Naturally, keeping the plants watered and the ground weeded is important. Since fungus is spread by water, it is good policy to water as close to the soil as possible so that the spores which may be on the ground, are not splashed onto the foliage.
There are special tools available like using a soaker hose under mulch to do an excellent watering job. A light covering of mulch over the beds will discourage weeds, keep the roots of the plants cool and make frequent watering unnecessary.
Roses are subject to insect pests and diseases, but no more so than many other types of plants. In late years, the magic of the research chemists has played a large part in making it easier for plant lovers to keep their roses free from these injurious pests and diseases.
With the advent of modern insecticides and some or the recent fungicides, much of the difficulty has been overcome.

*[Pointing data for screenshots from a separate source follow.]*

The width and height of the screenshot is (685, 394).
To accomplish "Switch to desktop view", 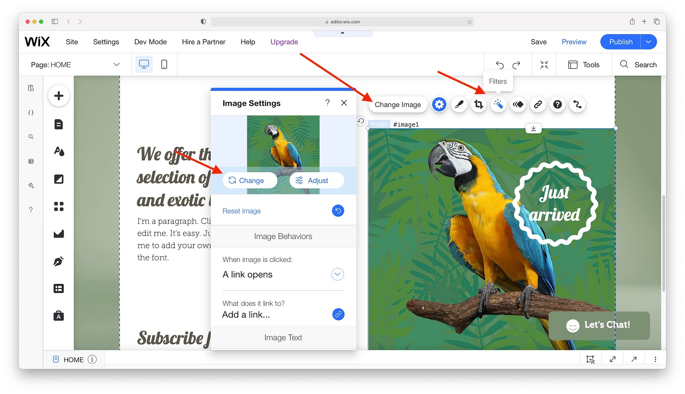I will pyautogui.click(x=144, y=64).
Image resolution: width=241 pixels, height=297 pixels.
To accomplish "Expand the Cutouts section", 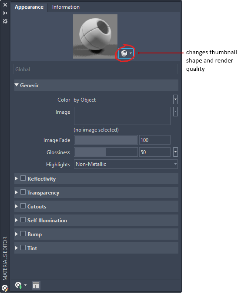I will point(17,206).
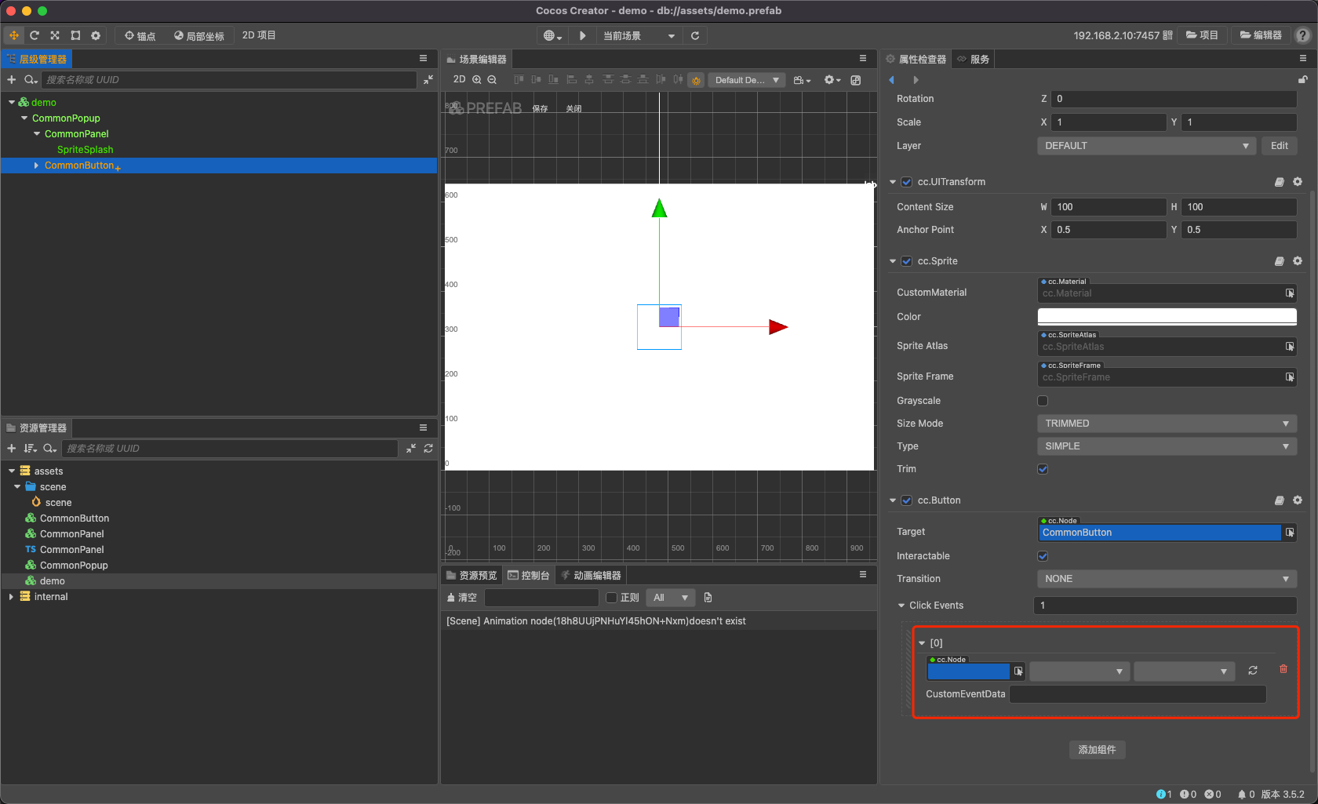
Task: Click the 添加组件 add component button
Action: pyautogui.click(x=1097, y=750)
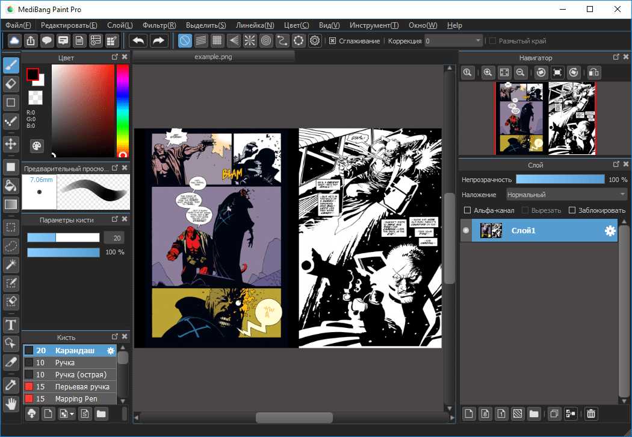This screenshot has height=437, width=632.
Task: Enable the Альфа-канал checkbox
Action: click(x=468, y=210)
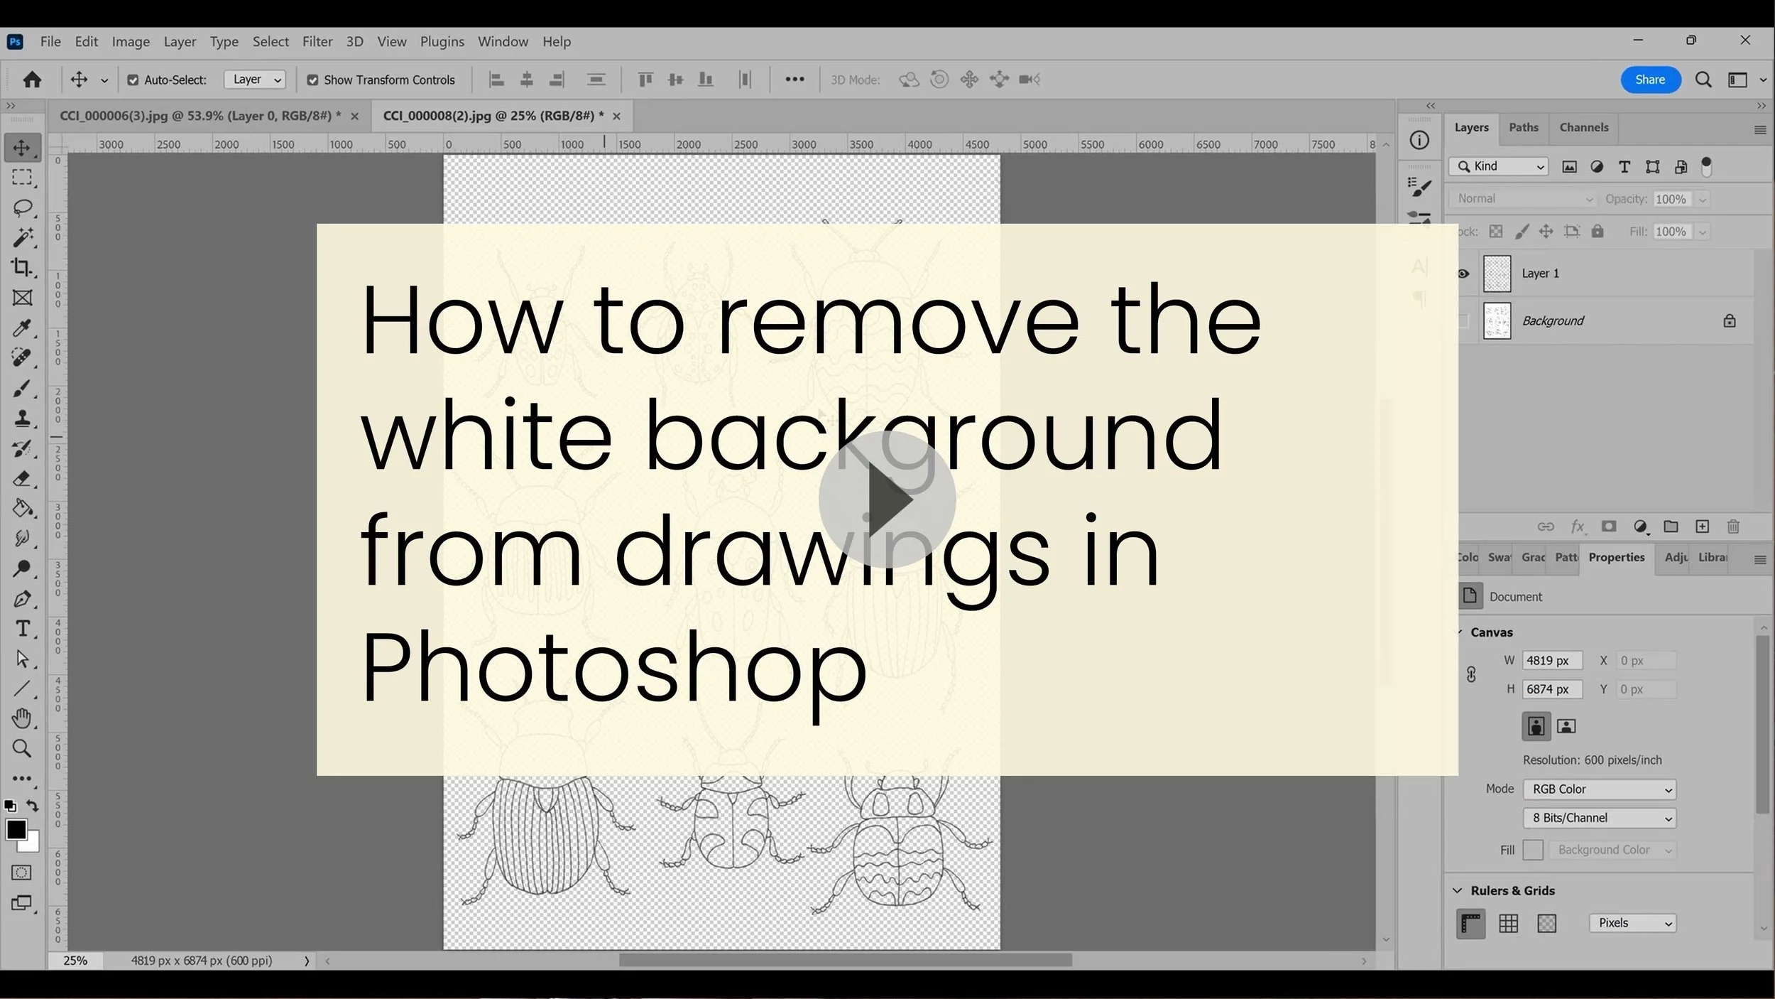Click the Share button
The image size is (1775, 999).
(x=1649, y=79)
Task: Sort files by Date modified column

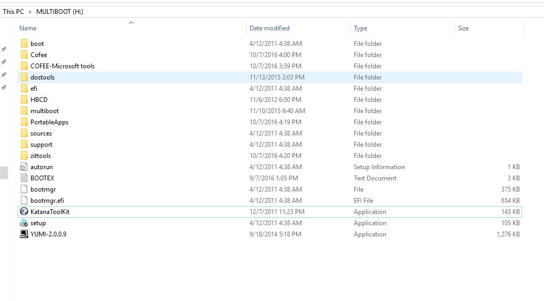Action: (x=269, y=28)
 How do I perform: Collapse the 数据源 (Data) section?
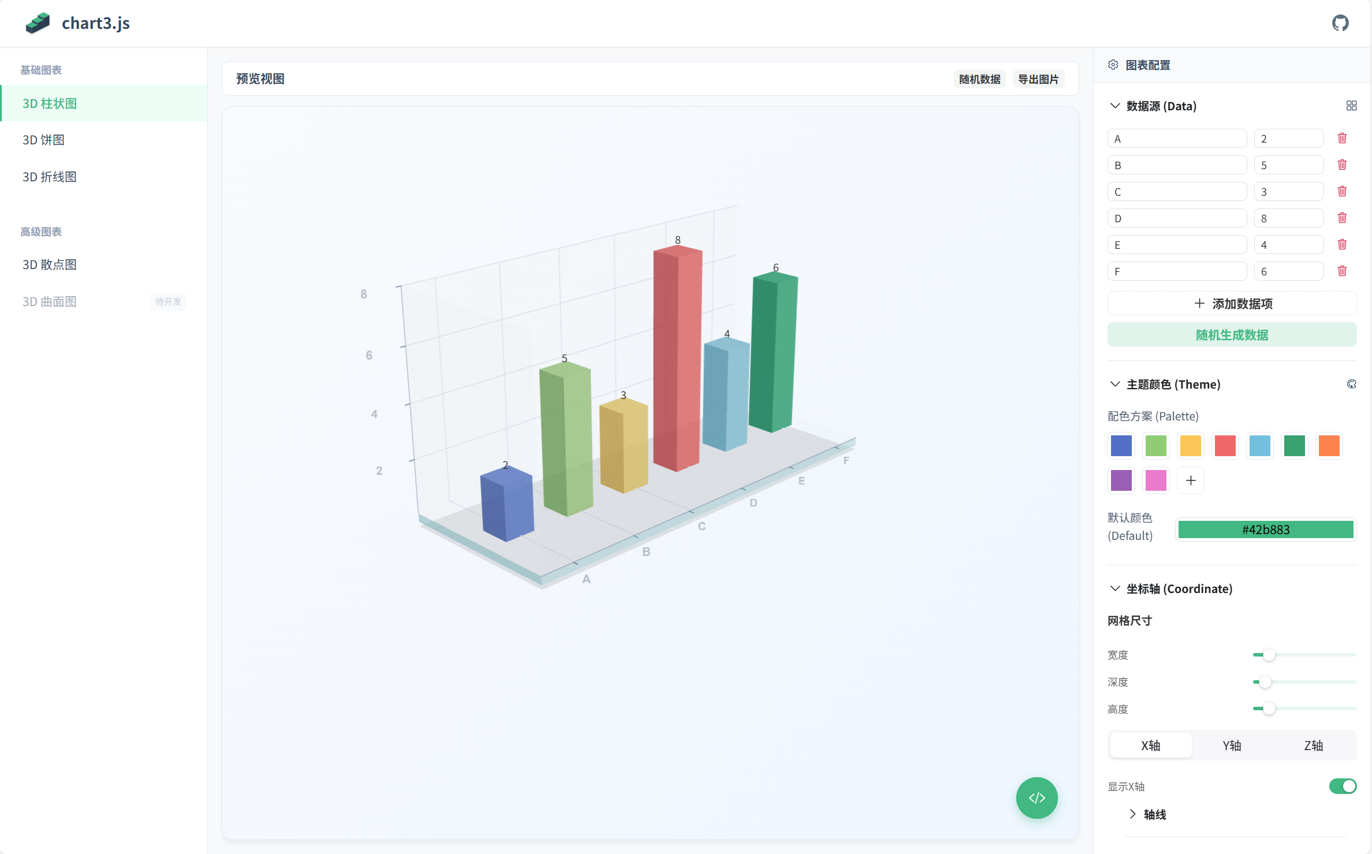[x=1115, y=106]
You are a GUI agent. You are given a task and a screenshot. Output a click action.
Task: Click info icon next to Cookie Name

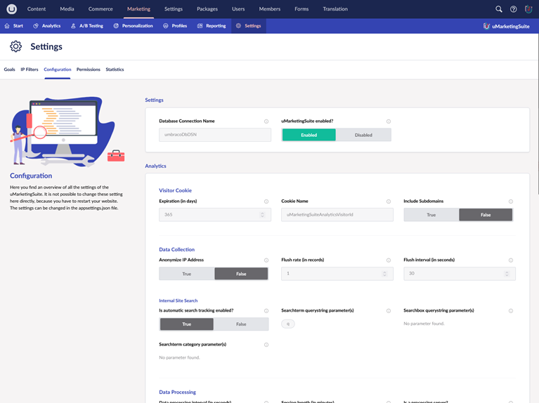(389, 202)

There are available today combinations in both liquid and dust forms of fungicides and insecticides which are easy to apply and inexpensive.
A word of warning to those of us who are inclined to be a little impatient. Do not expect climbing and shrub roses to produce abundant masses of blooms the first Summer after planting.
In the case of many climbing varieties which bloom on the canes made the previous year, good growth of canes must be encouraged for ample bloom the following year. Shrub roses also need to become thoroughly established before they reward you with their prolific and tempting blooms.